The road running past it is full of parked cars, trailers, work trucks and boats.

It also features a speed hump and a narrow passage that often lends itself to only one car passing at a time, further hindering any real chance of reaching the 50km/h speed limit.

The graveyard occupants move quicker than the traffic at times.

Yet, this is where Transport NSW has decided to set up a mobile speed camera on a semi-regular basis over the past few months. Why? No one really knows.

Sure, there is a school nearby.

But the trap is set away from the school and is most often there at weekends.

It's not a known accident hot spot, apart from the occasional side-swiped mirror.

The sudden appearance of a speed camera appears to be a cynical grab for our wallets rather than a genuine safety measure.

Do these crackdowns go too far at times?

You'd clearly have to be an idiot to argue against road safety regulations.

Any measure that help brings Australia's alarming road toll down gets a big tick.

Not everything authorities put in place are revenue raisers, despite what the cynics might say.

If big fines and the loss of demerit points help bring about a change in driver attitude, more power to them.

Yahoo News Australia reported this week that 70,000 South Australians had been caught using their mobile phones while behind the wheel during a two-month trial period.

The quiet residential street lined with parked boats (left) has speed humps (right).
It seems like an unnecessary spot to deploy a camera seeing as cars often struggle to reach the speed limit, Adam says.
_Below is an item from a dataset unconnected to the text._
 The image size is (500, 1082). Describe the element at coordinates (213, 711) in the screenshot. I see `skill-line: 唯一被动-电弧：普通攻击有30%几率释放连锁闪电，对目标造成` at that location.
Source: Supplied

If fines had been in place, more than $45m would have been generated.

Police Superintendent Darren Fielke said the cameras are "here to make people think about what they're doing while they're driving".

And that's got to be a good thing, right?

Yes, most definitely, says NRMA spokesman Peter Khoury.

But it comes with a caveat.

The cameras must serve a purpose, not just pop up randomly without any apparent benefit or aim.

In the other words, not be out and out revenue raisers.

"Our number one priority has always been - and will always be - to focus our resources first and foremost with police and the work the highway patrols do on the road network," Khoury told Yahoo News Australia.

"They have to be the tip of the spear. They're the most effective tool to address all behaviours.

"They're most likely to have the most meaningful effect in terms of changing behaviours.

"We're supportive of all measures government has used to address things like people using their mobile phones illegally, speeding and people not wearing seat belts.

However, Khoury said that the NRMA had been critical in the past where road safety outcomes would not be delivered despite many stiff penalties issued to drivers.

"We have been vocal in the past where we thought the wrong policy was introduced, which brought about the wrong outcomes for the community.

"They have to absolutely make sure these cameras go into black spot locations where they can show it's a dangerous road and there have been crashes resulting in injuries or deaths.

"These cameras must go into areas where we absolutely have to address road safety issues."

I think that really sums it up. What's the point of putting cameras in places they're not needed? Surely, it's best to allocate these resources to where they are really needed and where they can make a real difference.

After all, we all want the same thing — safer roads for all Aussies to drive on.